* WHAT IS EXPECTED: Identify every line of the items that contains the word "screenshot" and copy each one. Case counts.

* MATERIAL FOR THIS EXERCISE:
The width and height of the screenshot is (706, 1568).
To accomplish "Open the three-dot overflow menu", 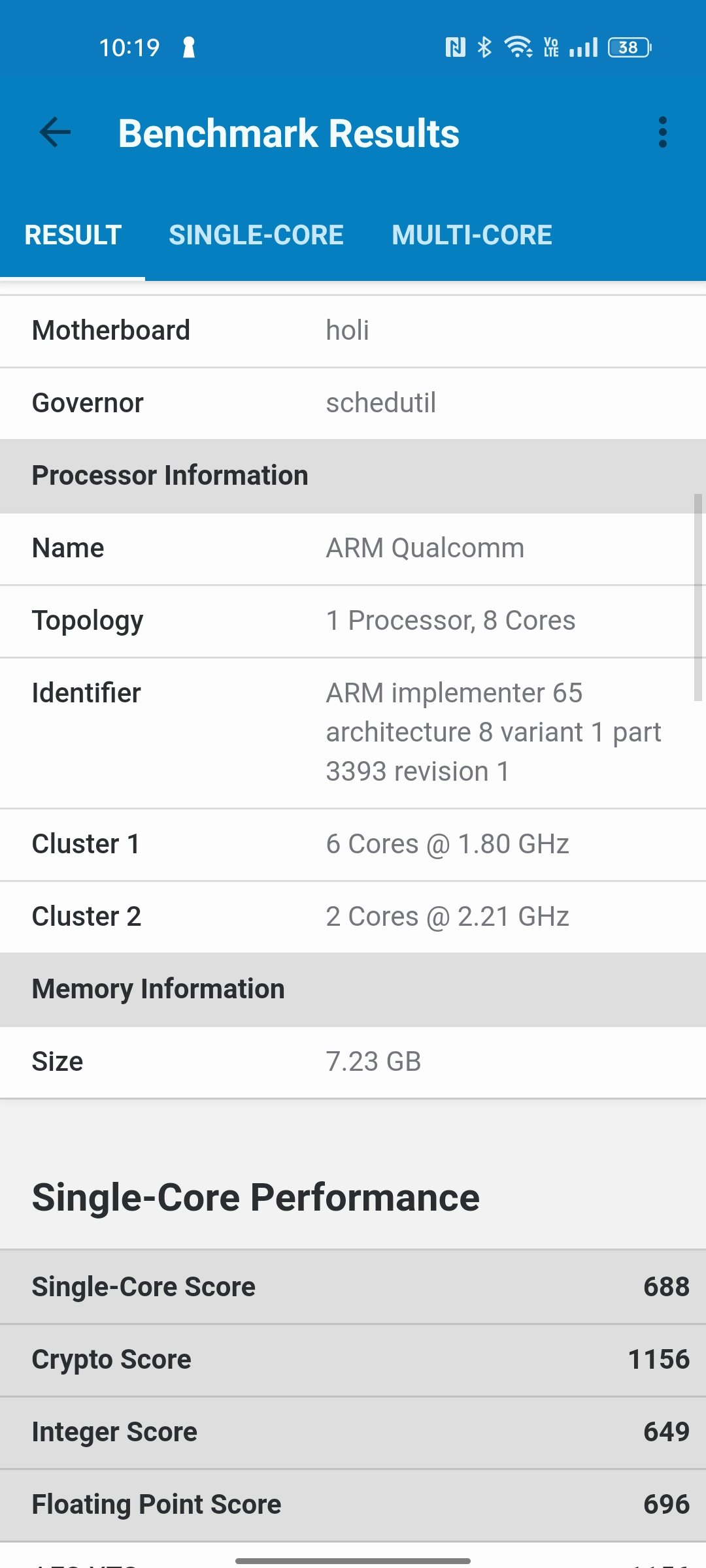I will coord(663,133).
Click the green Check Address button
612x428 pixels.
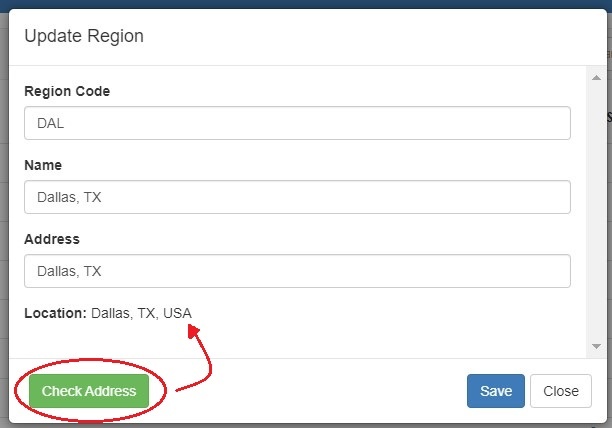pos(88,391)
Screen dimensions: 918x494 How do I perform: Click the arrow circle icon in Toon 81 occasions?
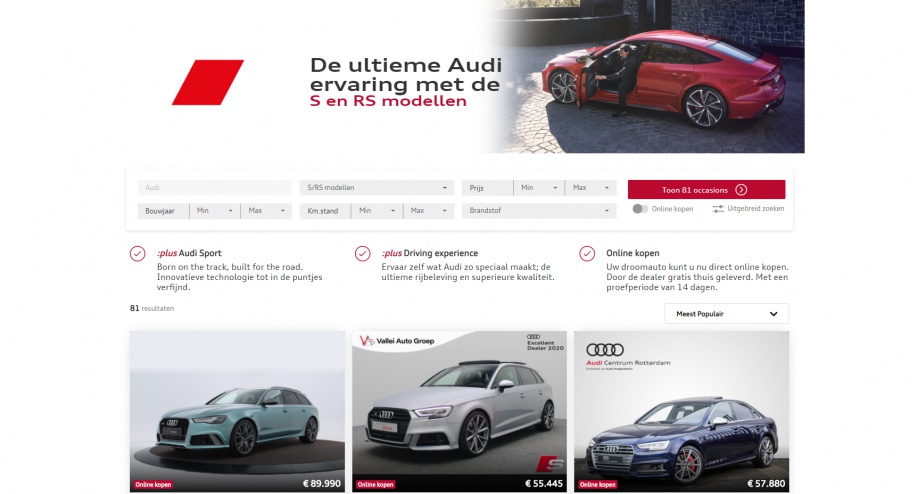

...

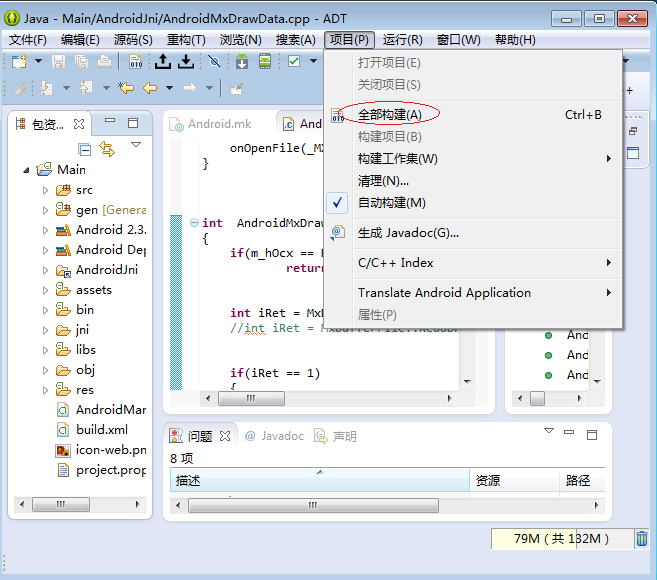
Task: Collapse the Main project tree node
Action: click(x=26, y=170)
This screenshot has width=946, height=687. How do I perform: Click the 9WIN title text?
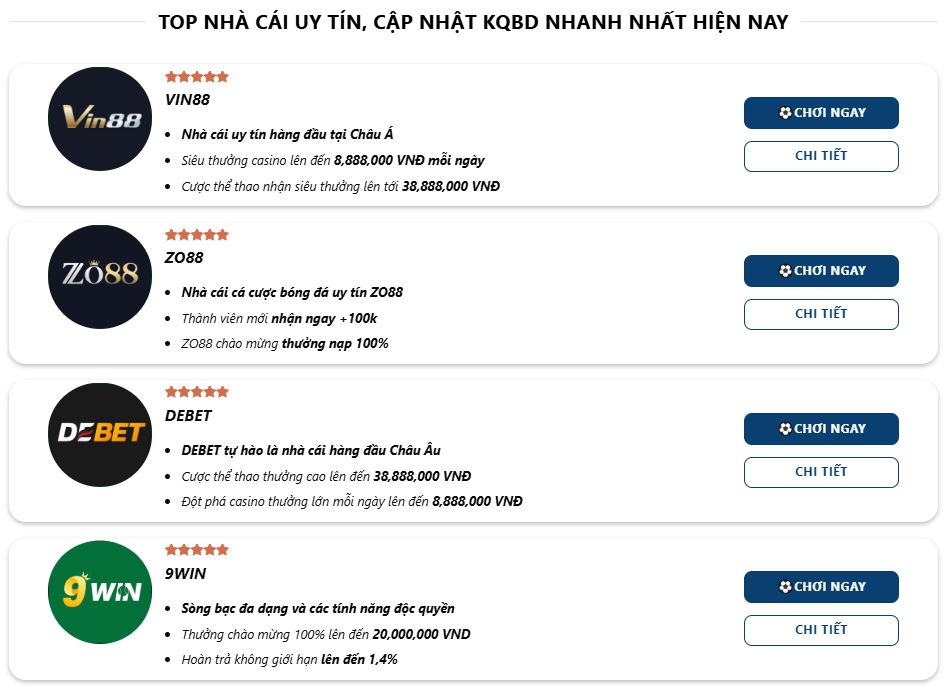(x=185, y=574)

* * *

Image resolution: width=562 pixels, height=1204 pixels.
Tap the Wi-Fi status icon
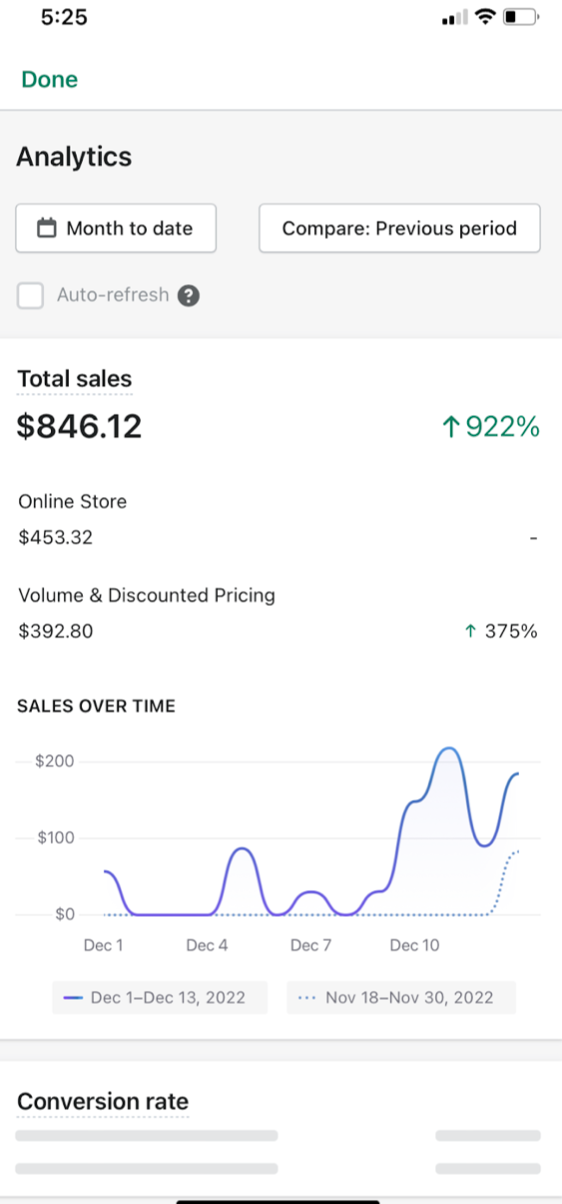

* TASK OUTPUT:
The width and height of the screenshot is (706, 1568).
This screenshot has width=946, height=687. How do I perform: Click the 9WIN title text?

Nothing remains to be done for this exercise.